The parameter values used in the present study for stimulus capture, learning, and recognition of faces were the same as used in a previous simulation of self-directed learning in a complex environment (Trehub, 1991, chapter 12).

PROCEDURE

The stimuli that were presented to the model consisted of schematic faces (in pixel display) that had been used in previous experiments to explore perceptual classification in humans. A subset of 10 faces taken from the original line-drawn stimuli used in studies by Reed & Friedman (1973) and Nosofsky (1991) were digitally scanned and reduced in size so that each face was approximately 18 pixels in height. All 10 faces were presented together throughout the simulation.

The 10 faces could be separated into 2 different categories with 5 faces in each category on the basis of a multidimensional (MDS) analysis of eye height, eye separation, nose length, and mouth height (Fig. 3) (Reed & Friedman, 1973; Nosofsky, 1991). In the current study, each of the faces was assigned an identifying name and a letter designation indicating that it belonged to category A or B (e.g., Tim-A, Ned-B).

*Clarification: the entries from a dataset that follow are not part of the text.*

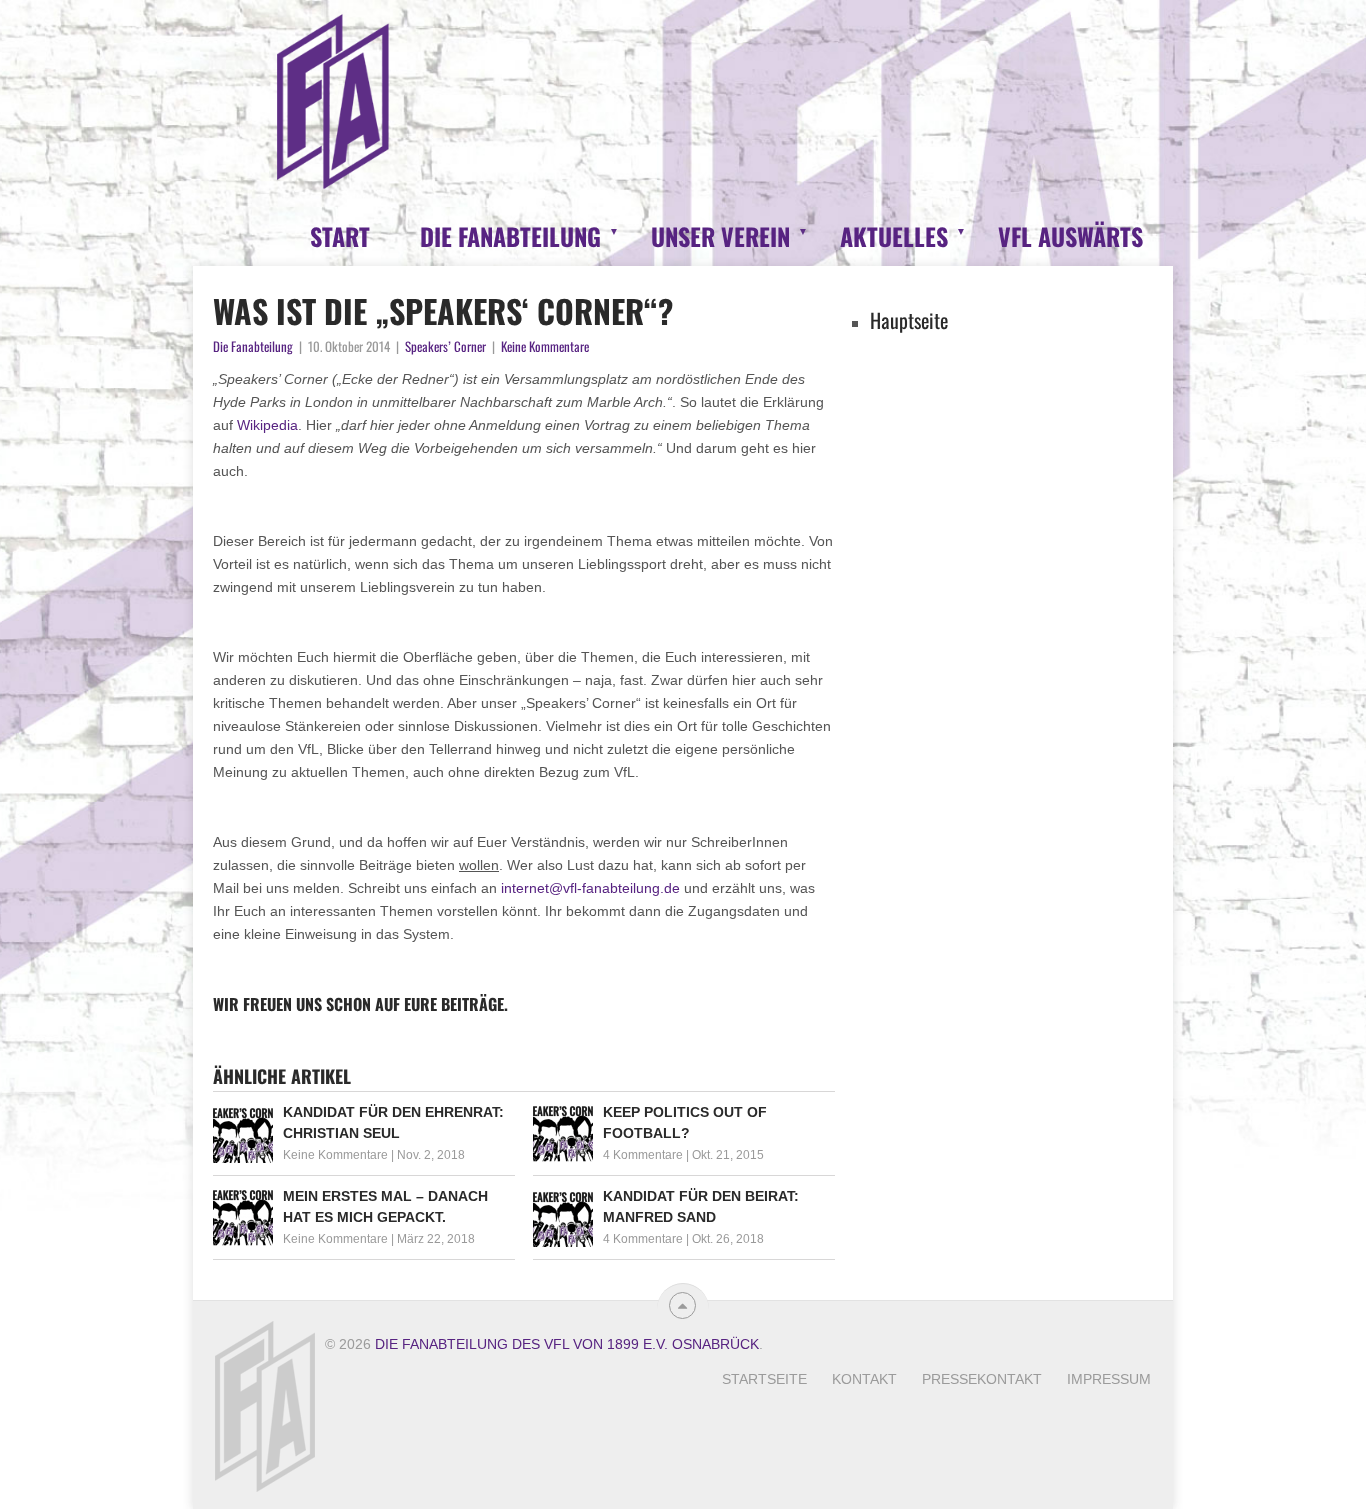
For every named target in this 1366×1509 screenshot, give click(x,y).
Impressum (1109, 1379)
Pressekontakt (982, 1379)
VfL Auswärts (1070, 236)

Before the start of the recognition procedure, synaptic transfer weights on one filter cell (f₁) in the detection set were tuned (weights selectively increased by the learning mechanism) to a random pattern of retinal excitation. This cell evoked the response "RANDOM" whenever it was the most active filter cell in the detection set. On all subsequent trials the neuronal model was presented with all 10 faces in a single display. On each trial, the model retina automatically fixated on an individual face in a quasi-random fashion. The task was to capture a face, report its name (face recognition), and give its category designation. If the response was correct, the operator typed in "YES" and another face was captured and the procedure repeated. If the response was wrong, the operator typed in "NO" and a previously unmodified filter cell (e.g., f₂) in the detection set was synaptically tuned to the retinal pattern of the captured face (the current exemplar) by the intrinsic properties of the learning mechanism. Then the operator typed in the appropriate name and category designation which would be evoked by the model whenever f₂was the most active filter cell. Again, the system captured another face and the same procedure was repeated. Notice that on the first recognition trial, the only possible response that the system could make was "RANDOM", since it had nothing else in its response repertoire. Each response to a captured face was counted as a trial whether the response was correct and followed immediately by a new capture, or whether it was incorrect and resulted in the exemplar-tuned synaptic modification of another filter cell in the detection set (learning). The simulation proceeded until 400 trials were completed. Performance was examined for face recognition and category designation in each of 16 sequential blocks of 25 trials for each block.

RESULTS

Face Recognition and Categorization. Figure 4 shows the learning curves over all blocks. The percentage of correct responses for both face recognition and categorization was characterized by a curve with an initial rapid rise over the first 50 trials followed by deceleration of improvement. The categorization response improved more rapidly than did the recognition of individual faces . At the end of the 400 trials, correct performance for both recognition and categorization was at the 96% level.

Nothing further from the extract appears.